[Available records Boundary: Start]

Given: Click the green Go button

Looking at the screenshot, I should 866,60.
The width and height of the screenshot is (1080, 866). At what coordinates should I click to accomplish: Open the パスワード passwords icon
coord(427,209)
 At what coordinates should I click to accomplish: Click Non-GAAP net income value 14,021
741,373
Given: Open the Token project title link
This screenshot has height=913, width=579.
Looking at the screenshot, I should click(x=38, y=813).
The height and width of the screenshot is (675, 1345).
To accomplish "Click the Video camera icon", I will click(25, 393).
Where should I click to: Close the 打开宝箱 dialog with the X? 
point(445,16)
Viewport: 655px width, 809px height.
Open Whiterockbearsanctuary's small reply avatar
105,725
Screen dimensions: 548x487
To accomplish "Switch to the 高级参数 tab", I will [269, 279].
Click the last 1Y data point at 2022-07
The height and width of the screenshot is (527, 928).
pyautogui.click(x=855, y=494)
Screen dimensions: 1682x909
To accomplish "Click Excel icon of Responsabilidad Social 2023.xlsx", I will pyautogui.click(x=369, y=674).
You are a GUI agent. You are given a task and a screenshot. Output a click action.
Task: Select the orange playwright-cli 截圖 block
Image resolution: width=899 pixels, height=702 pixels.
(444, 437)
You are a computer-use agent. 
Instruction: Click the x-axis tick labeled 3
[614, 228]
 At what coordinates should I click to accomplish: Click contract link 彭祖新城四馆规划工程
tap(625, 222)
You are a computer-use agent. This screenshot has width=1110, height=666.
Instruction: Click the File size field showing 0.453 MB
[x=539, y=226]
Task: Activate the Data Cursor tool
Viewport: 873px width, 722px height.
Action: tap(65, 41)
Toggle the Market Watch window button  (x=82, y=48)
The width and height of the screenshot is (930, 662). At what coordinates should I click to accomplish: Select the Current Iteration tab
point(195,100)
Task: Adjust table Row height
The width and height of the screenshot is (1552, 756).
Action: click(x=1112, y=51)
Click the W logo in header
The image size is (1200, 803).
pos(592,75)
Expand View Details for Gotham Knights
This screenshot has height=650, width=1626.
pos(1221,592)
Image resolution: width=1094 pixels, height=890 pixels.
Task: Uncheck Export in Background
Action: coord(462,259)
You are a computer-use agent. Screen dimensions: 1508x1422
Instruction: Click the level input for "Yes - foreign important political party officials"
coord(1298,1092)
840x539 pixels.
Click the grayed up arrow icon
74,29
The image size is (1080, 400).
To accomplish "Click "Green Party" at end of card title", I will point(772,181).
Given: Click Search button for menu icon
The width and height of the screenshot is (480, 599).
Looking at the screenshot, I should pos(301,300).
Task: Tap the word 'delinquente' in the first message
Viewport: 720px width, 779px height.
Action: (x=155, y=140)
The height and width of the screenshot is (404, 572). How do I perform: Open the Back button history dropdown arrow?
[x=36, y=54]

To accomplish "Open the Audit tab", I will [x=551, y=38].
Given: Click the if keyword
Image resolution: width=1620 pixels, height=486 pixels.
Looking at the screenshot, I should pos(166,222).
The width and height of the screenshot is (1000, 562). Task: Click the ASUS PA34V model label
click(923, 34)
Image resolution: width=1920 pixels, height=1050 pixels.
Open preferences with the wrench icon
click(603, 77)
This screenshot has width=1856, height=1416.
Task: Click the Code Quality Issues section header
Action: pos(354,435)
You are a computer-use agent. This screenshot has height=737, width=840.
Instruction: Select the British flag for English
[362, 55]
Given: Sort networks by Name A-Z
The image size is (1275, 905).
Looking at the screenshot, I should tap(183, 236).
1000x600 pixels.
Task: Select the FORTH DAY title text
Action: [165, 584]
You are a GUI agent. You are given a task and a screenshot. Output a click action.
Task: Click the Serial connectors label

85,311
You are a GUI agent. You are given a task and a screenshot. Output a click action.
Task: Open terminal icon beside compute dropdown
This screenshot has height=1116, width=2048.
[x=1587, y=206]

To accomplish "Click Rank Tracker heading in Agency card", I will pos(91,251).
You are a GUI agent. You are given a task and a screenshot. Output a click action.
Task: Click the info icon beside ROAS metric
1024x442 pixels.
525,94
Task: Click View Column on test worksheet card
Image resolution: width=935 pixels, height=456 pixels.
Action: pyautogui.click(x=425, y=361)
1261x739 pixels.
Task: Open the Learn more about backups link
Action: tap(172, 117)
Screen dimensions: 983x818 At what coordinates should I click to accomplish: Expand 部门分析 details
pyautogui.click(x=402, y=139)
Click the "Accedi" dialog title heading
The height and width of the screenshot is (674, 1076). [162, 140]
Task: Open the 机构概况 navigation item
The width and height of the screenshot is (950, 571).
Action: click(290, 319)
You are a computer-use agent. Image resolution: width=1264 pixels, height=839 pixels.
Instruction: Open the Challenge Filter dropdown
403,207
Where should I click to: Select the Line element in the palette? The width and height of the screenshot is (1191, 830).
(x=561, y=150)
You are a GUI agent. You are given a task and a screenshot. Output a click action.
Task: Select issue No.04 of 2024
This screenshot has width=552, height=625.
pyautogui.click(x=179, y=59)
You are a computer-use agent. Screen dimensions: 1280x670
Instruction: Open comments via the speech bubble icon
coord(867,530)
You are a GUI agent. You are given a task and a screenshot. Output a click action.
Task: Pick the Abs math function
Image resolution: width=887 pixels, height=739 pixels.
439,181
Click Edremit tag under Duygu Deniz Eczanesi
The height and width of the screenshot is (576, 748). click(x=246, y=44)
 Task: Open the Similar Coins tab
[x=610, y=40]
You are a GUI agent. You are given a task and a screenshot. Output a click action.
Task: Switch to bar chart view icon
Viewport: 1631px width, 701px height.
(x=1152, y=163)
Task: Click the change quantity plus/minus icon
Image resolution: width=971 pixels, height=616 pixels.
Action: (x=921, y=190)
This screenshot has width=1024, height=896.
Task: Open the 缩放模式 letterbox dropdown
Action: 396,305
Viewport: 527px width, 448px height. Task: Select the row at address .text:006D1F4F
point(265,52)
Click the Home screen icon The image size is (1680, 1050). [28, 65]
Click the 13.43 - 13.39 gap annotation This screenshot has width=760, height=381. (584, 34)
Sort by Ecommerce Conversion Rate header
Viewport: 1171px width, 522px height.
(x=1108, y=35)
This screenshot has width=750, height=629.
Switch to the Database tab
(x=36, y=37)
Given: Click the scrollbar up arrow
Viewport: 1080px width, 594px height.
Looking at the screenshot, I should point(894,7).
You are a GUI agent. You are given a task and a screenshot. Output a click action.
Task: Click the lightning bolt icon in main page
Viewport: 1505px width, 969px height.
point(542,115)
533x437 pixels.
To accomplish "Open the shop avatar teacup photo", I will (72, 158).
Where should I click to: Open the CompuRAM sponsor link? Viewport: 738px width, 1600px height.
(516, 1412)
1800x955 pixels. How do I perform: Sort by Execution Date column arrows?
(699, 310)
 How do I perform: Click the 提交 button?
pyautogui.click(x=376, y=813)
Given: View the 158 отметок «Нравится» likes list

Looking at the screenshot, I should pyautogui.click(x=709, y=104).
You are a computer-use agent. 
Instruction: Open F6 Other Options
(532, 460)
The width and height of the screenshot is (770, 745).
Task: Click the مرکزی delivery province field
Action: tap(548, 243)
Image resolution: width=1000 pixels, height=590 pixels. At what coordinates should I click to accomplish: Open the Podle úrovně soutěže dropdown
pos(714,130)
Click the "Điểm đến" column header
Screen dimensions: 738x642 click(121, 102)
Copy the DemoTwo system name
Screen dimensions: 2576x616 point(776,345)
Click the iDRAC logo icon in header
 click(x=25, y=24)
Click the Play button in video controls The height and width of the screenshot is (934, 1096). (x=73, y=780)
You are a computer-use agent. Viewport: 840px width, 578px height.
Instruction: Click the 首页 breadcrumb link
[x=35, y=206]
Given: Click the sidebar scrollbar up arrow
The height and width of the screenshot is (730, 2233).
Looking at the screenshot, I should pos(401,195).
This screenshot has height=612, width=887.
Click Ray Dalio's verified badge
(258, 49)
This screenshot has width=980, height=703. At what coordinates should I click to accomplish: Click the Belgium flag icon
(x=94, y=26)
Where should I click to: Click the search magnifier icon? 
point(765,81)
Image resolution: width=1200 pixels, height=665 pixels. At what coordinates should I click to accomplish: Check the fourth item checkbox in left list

[Available records Boundary: End]

Activity – Repeat exactly, please, each line from the beginning of the data through the line with "Toggle the Market" in it, and only those lines.

Output –
Given: Click the green Go button

Looking at the screenshot, I should 866,60.
The width and height of the screenshot is (1080, 866). At what coordinates should I click to accomplish: Open the パスワード passwords icon
coord(427,209)
 At what coordinates should I click to accomplish: Click Non-GAAP net income value 14,021
741,373
Given: Open the Token project title link
This screenshot has height=913, width=579.
Looking at the screenshot, I should click(x=38, y=813).
The height and width of the screenshot is (675, 1345).
To accomplish "Click the Video camera icon", I will click(25, 393).
Where should I click to: Close the 打开宝箱 dialog with the X? 
point(445,16)
Viewport: 655px width, 809px height.
Open Whiterockbearsanctuary's small reply avatar
105,725
Screen dimensions: 548x487
To accomplish "Switch to the 高级参数 tab", I will [269, 279].
Click the last 1Y data point at 2022-07
The height and width of the screenshot is (527, 928).
pyautogui.click(x=855, y=494)
Screen dimensions: 1682x909
To accomplish "Click Excel icon of Responsabilidad Social 2023.xlsx", I will pyautogui.click(x=369, y=674).
You are a GUI agent. You are given a task and a screenshot. Output a click action.
Task: Select the orange playwright-cli 截圖 block
Image resolution: width=899 pixels, height=702 pixels.
(444, 437)
You are a computer-use agent. 
Instruction: Click the x-axis tick labeled 3
[614, 228]
 At what coordinates should I click to accomplish: Click contract link 彭祖新城四馆规划工程
tap(625, 222)
You are a computer-use agent. This screenshot has width=1110, height=666.
Instruction: Click the File size field showing 0.453 MB
[x=539, y=226]
Task: Activate the Data Cursor tool
Viewport: 873px width, 722px height.
Action: tap(65, 41)
Toggle the Market Watch window button  (x=82, y=48)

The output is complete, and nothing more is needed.